__Work instructions__
1. The forum post below previews new products before SHOT Show. Which current ".com" products does it say the new Leica Hunting app will make compatible with Applied Ballistics?
2. Reproduce word for word the passage of the SHOT Show preview post between "Here is an advanced" and "in the loop.", inclusive.

__Text provided__
____________________

# Pre-SHOT Show Advance Look at New Products



## gr8fuldoug (Jan 14, 2017)

* Just Announced - Leica Geovid Pro 8x32 & 10x32 Rangefinder Binoculars 

Just Announced - Athlon Line Of Tripods

Just Announced - GPO Spectra 7.5x50i - G4i Fixed Power Riflescope and their new GPO 8x32 and 10x32 Rangeguide Binoculars 

Here is an advanced look* at some of the products that have been announced for 2022. SHOT Show is less than 2 weeks away and we are all very excited to get hands on these new products as well as all the other new items that'll be showcased there. As we are alerted to what's new we will do our best to keep you in the loop.

* Leica Geovid Pro 8x32 & 10x32 Rangefinder Binoculars 

Available in 8x32 and 10x32* versions, *both priced at $2899*.

*Available for delivery in April 2022. *

This product line does SO much more than than any prior Geovid

Applied Ballistics is on board the unit
New Leica Ballistics APP will be released this week (IMPORTANT NOTE: a new Leica Hunting APP will be released in March 2022 which will allow current “.com” products – Geovid 3200, CRF 2800, CRF 3500 - to be compatible with Applied Ballistics, so current owners/future owners for these products will not be left behind).
Tremendous improvement in Bluetooth connectivity range (up to 10m)
GPS mapping with Basemaps, Garmin and other APPS/devices
Compatible with the full ecosystem of Applied Ballistics, including Apple, Garmin and other devices.

The first premium laser rangefinderbinocular with 32mm objective lenses. – Approximately 2/3 the size of other LRF binos
• The first premium laser rangefinder to feature on-board Applied Ballistics solutions for elevation AND wind.

____________________

__Stored rows__
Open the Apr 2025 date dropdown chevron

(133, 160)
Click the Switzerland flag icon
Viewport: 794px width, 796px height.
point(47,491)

____________________

__Outputs by task__
1. Geovid 3200, CRF 2800, CRF 3500

2.
Here is an advanced look* at some of the products that have been announced for 2022. SHOT Show is less than 2 weeks away and we are all very excited to get hands on these new products as well as all the other new items that'll be showcased there. As we are alerted to what's new we will do our best to keep you in the loop.